• _YOUR GOAL_
Nothing but an exact copy of the data should be given.

+++ RECORDS FOR THE TASK

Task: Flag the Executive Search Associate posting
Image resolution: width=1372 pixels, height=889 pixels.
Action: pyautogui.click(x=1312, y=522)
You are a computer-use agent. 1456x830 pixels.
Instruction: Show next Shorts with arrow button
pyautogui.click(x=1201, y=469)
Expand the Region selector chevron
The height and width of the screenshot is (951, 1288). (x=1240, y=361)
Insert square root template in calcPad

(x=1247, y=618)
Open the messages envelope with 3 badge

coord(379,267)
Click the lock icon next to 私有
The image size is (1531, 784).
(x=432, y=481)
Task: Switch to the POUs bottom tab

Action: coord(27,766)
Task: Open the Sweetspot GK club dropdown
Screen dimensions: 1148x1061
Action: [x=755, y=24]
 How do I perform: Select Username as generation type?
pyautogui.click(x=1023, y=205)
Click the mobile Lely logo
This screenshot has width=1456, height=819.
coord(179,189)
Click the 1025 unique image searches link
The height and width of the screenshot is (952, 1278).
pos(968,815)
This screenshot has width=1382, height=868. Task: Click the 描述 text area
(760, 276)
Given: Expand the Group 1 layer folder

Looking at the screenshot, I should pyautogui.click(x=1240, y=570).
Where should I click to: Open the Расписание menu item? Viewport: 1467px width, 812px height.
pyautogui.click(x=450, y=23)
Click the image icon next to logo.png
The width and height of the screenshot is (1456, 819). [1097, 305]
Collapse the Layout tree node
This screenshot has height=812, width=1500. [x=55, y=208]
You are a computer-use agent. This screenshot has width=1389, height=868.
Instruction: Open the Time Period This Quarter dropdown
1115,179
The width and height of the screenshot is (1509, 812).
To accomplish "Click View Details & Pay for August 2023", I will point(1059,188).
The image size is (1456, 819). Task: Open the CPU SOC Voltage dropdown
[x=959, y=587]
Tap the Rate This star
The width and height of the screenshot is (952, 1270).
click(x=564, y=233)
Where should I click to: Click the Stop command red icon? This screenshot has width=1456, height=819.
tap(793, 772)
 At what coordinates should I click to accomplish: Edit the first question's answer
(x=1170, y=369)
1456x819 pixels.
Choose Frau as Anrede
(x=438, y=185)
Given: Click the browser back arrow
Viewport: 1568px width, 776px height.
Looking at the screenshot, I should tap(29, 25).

++++++

• _WRITTEN RESPONSE_
Task: Flag the Executive Search Associate posting
Image resolution: width=1372 pixels, height=889 pixels.
Action: pyautogui.click(x=1312, y=522)
You are a computer-use agent. 1456x830 pixels.
Instruction: Show next Shorts with arrow button
pyautogui.click(x=1201, y=469)
Expand the Region selector chevron
The height and width of the screenshot is (951, 1288). (x=1240, y=361)
Insert square root template in calcPad

(x=1247, y=618)
Open the messages envelope with 3 badge

coord(379,267)
Click the lock icon next to 私有
The image size is (1531, 784).
(x=432, y=481)
Task: Switch to the POUs bottom tab

Action: coord(27,766)
Task: Open the Sweetspot GK club dropdown
Screen dimensions: 1148x1061
Action: [x=755, y=24]
 How do I perform: Select Username as generation type?
pyautogui.click(x=1023, y=205)
Click the mobile Lely logo
This screenshot has width=1456, height=819.
coord(179,189)
Click the 1025 unique image searches link
The height and width of the screenshot is (952, 1278).
pos(968,815)
This screenshot has width=1382, height=868. Task: Click the 描述 text area
(760, 276)
Given: Expand the Group 1 layer folder

Looking at the screenshot, I should pyautogui.click(x=1240, y=570).
Where should I click to: Open the Расписание menu item? Viewport: 1467px width, 812px height.
pyautogui.click(x=450, y=23)
Click the image icon next to logo.png
The width and height of the screenshot is (1456, 819). [1097, 305]
Collapse the Layout tree node
This screenshot has height=812, width=1500. [x=55, y=208]
You are a computer-use agent. This screenshot has width=1389, height=868.
Instruction: Open the Time Period This Quarter dropdown
1115,179
The width and height of the screenshot is (1509, 812).
To accomplish "Click View Details & Pay for August 2023", I will point(1059,188).
The image size is (1456, 819). Task: Open the CPU SOC Voltage dropdown
[x=959, y=587]
Tap the Rate This star
The width and height of the screenshot is (952, 1270).
click(x=564, y=233)
Where should I click to: Click the Stop command red icon? This screenshot has width=1456, height=819.
tap(793, 772)
 At what coordinates should I click to accomplish: Edit the first question's answer
(x=1170, y=369)
1456x819 pixels.
Choose Frau as Anrede
(x=438, y=185)
Given: Click the browser back arrow
Viewport: 1568px width, 776px height.
Looking at the screenshot, I should tap(29, 25).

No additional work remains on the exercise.